(Records from a data source)

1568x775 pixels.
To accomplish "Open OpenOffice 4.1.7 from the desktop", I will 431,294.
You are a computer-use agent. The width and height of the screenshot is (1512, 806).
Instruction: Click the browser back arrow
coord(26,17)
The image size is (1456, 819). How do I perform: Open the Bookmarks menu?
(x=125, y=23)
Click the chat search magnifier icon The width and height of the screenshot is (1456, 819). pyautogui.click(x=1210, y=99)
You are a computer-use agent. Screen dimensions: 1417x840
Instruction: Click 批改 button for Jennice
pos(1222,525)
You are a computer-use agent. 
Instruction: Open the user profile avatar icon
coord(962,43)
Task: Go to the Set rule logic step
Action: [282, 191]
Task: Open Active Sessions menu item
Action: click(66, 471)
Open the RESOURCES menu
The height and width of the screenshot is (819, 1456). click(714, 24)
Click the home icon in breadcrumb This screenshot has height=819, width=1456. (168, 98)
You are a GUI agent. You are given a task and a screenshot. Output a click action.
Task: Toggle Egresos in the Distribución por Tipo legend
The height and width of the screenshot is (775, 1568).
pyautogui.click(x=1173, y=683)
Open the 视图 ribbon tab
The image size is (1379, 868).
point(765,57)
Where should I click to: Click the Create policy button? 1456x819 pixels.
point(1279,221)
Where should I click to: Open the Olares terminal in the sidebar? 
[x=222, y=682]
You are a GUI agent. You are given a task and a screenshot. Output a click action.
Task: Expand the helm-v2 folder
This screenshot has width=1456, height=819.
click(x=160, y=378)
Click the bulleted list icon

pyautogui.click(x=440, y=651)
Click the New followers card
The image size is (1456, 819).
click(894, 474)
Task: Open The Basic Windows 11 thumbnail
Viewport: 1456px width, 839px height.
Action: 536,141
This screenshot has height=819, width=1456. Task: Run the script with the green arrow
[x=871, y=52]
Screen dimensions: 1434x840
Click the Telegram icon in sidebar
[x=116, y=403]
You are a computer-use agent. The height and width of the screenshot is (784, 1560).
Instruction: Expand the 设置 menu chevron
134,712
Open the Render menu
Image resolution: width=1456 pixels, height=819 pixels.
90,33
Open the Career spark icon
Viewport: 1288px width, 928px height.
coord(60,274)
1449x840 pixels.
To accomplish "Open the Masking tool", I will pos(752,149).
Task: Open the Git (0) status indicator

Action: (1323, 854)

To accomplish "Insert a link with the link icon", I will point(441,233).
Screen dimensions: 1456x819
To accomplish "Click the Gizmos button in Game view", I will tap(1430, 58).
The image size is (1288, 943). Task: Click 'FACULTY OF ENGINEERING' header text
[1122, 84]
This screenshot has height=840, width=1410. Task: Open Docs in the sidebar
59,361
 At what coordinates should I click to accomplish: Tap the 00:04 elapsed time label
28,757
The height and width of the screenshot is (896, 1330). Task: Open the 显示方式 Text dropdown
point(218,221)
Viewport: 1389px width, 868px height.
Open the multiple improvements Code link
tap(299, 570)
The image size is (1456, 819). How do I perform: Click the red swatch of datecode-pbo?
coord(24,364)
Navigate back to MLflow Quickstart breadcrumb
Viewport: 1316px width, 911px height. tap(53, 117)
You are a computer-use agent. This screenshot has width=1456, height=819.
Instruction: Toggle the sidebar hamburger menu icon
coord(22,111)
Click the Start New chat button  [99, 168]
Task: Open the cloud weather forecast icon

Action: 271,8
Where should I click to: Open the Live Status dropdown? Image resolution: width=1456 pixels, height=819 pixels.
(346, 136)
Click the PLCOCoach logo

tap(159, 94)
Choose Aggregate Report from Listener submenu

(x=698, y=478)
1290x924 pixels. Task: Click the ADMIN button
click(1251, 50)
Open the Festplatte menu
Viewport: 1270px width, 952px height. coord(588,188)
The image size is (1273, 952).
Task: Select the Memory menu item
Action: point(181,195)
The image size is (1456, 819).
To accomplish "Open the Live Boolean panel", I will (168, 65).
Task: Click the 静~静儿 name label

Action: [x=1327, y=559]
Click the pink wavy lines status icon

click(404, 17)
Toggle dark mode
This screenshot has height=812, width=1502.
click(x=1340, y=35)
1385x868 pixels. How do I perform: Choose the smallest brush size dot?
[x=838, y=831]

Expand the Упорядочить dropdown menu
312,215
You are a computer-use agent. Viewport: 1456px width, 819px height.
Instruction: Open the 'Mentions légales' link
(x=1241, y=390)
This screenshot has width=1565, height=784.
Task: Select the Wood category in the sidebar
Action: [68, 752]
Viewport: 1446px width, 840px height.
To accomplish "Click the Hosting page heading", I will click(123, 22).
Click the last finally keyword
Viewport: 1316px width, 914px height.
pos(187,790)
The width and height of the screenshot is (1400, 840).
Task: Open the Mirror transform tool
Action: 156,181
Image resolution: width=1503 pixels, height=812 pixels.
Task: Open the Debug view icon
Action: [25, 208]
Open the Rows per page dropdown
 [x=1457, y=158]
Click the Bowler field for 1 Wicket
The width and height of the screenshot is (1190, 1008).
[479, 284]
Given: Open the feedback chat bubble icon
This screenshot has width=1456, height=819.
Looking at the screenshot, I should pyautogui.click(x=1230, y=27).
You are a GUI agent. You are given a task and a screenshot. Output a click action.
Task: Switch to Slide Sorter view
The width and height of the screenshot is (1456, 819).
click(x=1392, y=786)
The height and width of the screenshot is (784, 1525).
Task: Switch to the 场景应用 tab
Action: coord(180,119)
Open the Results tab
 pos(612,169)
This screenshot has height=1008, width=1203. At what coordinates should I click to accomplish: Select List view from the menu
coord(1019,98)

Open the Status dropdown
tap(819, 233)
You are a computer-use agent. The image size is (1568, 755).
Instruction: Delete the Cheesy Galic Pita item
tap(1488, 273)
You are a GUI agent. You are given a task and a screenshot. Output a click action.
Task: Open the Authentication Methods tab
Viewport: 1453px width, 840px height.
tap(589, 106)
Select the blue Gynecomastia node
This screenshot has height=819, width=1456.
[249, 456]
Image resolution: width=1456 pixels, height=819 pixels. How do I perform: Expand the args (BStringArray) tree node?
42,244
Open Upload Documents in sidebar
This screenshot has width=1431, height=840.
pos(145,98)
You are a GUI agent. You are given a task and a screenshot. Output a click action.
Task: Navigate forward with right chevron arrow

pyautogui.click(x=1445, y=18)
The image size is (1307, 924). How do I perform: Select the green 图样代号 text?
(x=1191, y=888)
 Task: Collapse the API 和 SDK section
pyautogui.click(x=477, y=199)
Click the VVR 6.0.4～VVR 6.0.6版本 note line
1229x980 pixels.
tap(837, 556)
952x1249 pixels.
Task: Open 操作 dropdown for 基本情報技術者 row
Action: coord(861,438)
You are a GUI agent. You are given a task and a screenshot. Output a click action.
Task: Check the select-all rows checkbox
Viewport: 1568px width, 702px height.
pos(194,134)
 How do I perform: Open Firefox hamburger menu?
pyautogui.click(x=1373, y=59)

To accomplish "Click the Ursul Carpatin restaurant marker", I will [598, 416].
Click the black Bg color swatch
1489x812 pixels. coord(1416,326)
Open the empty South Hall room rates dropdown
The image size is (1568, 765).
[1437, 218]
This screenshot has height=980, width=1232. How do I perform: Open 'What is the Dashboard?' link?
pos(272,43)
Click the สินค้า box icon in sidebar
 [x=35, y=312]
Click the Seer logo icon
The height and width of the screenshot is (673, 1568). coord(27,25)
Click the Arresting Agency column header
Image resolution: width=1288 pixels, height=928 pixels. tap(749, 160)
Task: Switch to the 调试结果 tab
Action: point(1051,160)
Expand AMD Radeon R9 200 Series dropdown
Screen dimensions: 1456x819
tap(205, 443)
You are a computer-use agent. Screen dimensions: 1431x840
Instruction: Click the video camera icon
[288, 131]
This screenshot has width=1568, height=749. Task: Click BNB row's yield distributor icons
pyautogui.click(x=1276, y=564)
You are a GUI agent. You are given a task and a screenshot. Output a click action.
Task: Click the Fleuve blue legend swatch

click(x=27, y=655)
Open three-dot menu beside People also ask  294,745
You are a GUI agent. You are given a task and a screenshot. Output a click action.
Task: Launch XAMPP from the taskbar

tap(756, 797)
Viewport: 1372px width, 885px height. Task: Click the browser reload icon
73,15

Problem:
What is needed is a verbatim copy of every line in the records above from the one containing "Open the Rows per page dropdown" down to the one containing "Select the blue Gynecomastia node", both included, and nothing more.

Exercise answer:
Open the Rows per page dropdown
 [x=1457, y=158]
Click the Bowler field for 1 Wicket
The width and height of the screenshot is (1190, 1008).
[479, 284]
Given: Open the feedback chat bubble icon
This screenshot has width=1456, height=819.
Looking at the screenshot, I should pyautogui.click(x=1230, y=27).
You are a GUI agent. You are given a task and a screenshot. Output a click action.
Task: Switch to Slide Sorter view
The width and height of the screenshot is (1456, 819).
click(x=1392, y=786)
The height and width of the screenshot is (784, 1525).
Task: Switch to the 场景应用 tab
Action: coord(180,119)
Open the Results tab
 pos(612,169)
This screenshot has height=1008, width=1203. At what coordinates should I click to accomplish: Select List view from the menu
coord(1019,98)

Open the Status dropdown
tap(819, 233)
You are a computer-use agent. The image size is (1568, 755).
Instruction: Delete the Cheesy Galic Pita item
tap(1488, 273)
You are a GUI agent. You are given a task and a screenshot. Output a click action.
Task: Open the Authentication Methods tab
Viewport: 1453px width, 840px height.
tap(589, 106)
Select the blue Gynecomastia node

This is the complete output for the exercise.